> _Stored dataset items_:
§

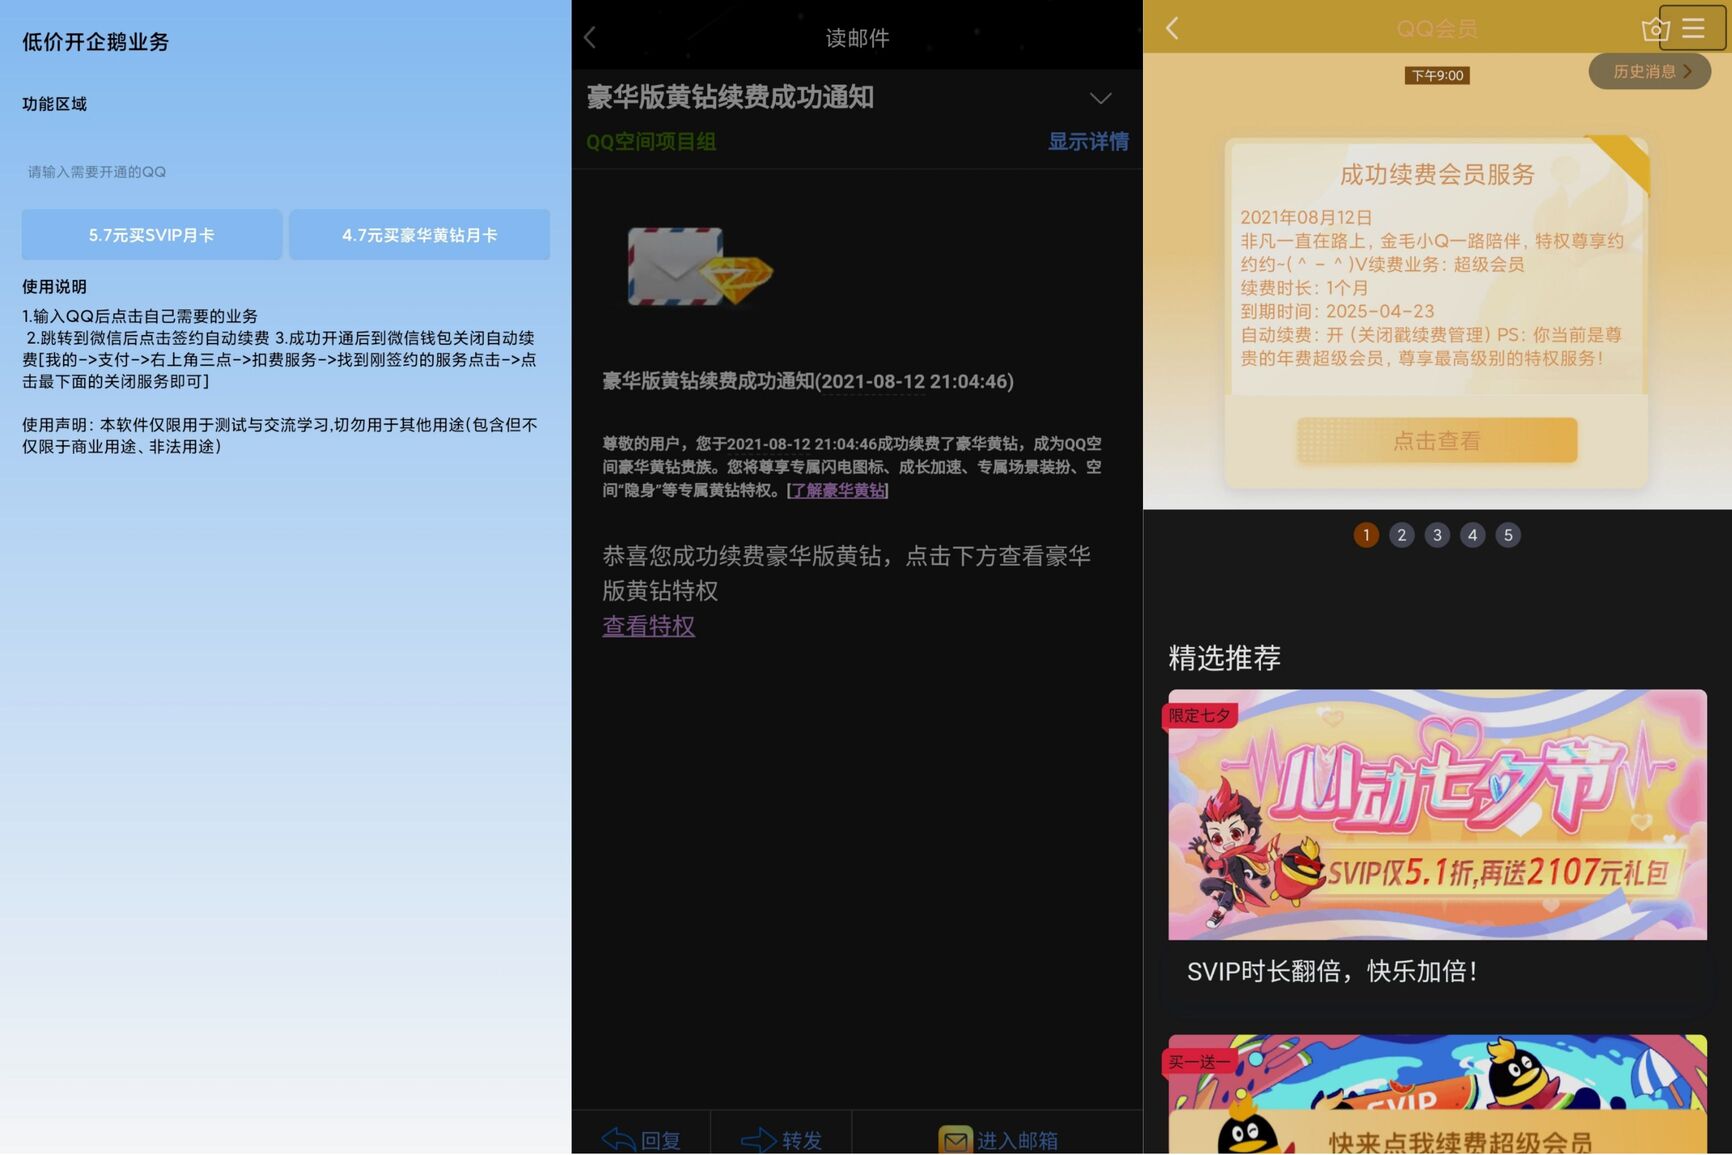Screen dimensions: 1732x1155
Task: Click the 5.7元买SVIP月卡 button
Action: pyautogui.click(x=152, y=235)
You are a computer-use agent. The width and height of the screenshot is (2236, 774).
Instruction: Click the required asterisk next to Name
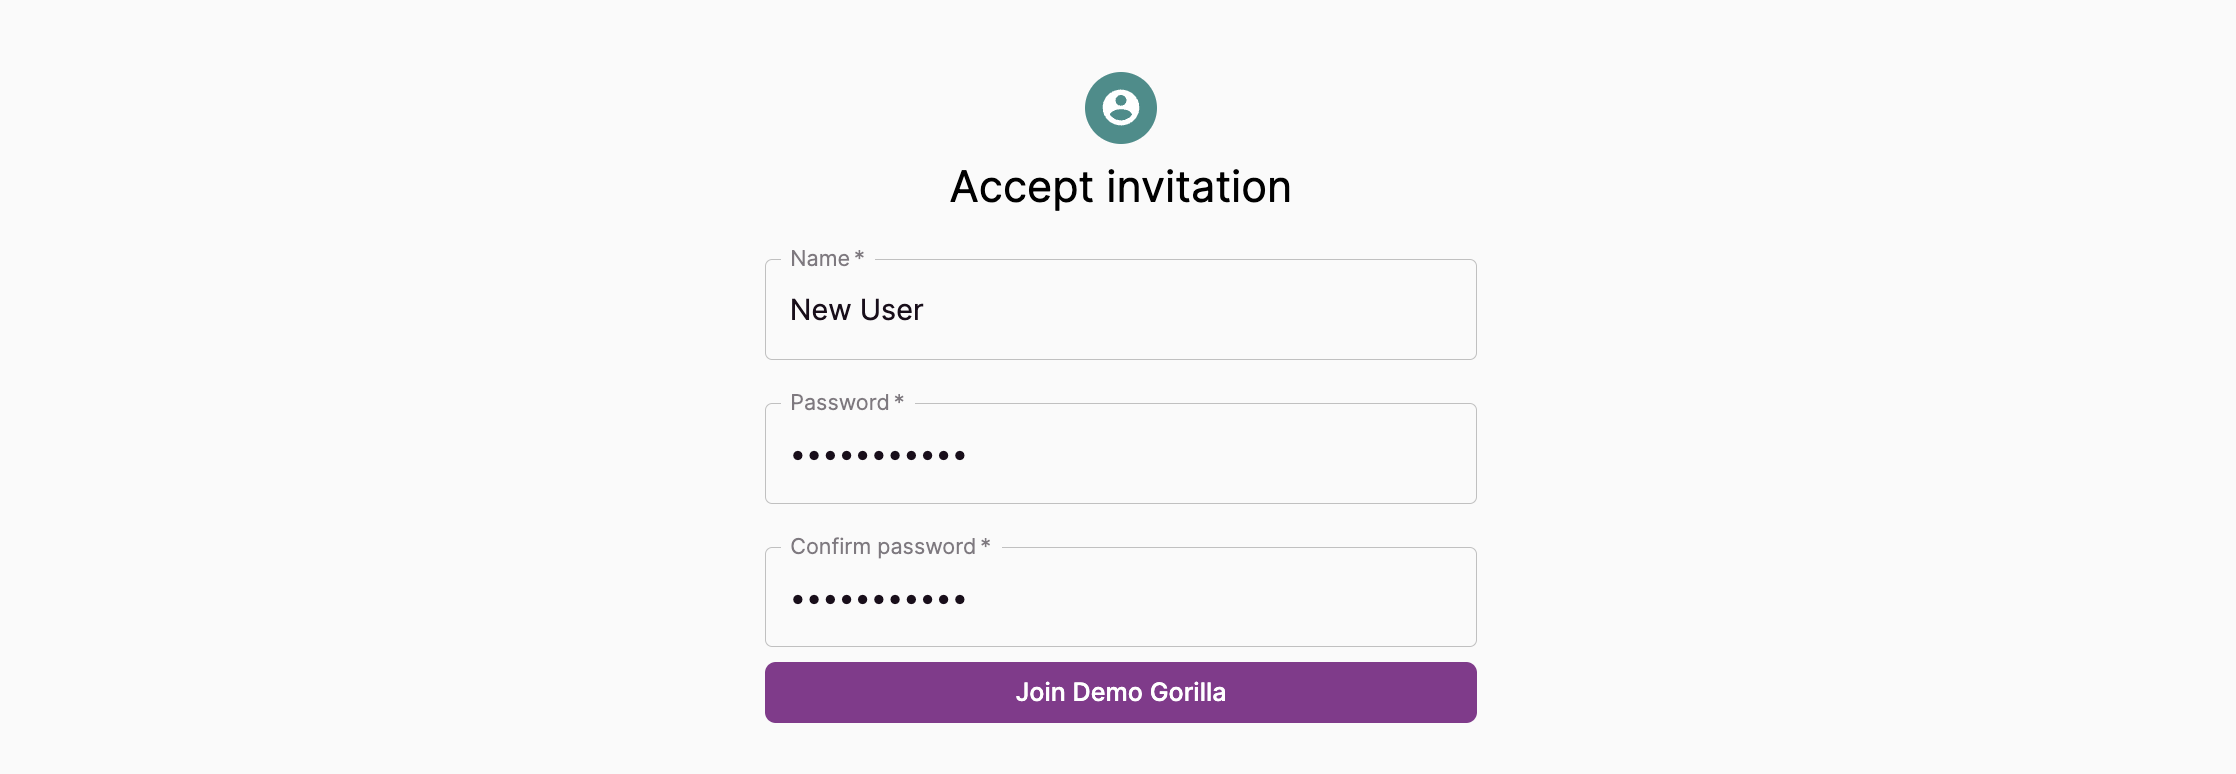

§

> _EXERCISE GOAL_: Return every row above verbatim, leaving the pictures out of your answer.

> _THE RESPONSE_:
Screen dimensions: 1732x1155
Task: Click the 5.7元买SVIP月卡 button
Action: pyautogui.click(x=152, y=235)
You are a computer-use agent. The width and height of the screenshot is (2236, 774).
Instruction: Click the required asterisk next to Name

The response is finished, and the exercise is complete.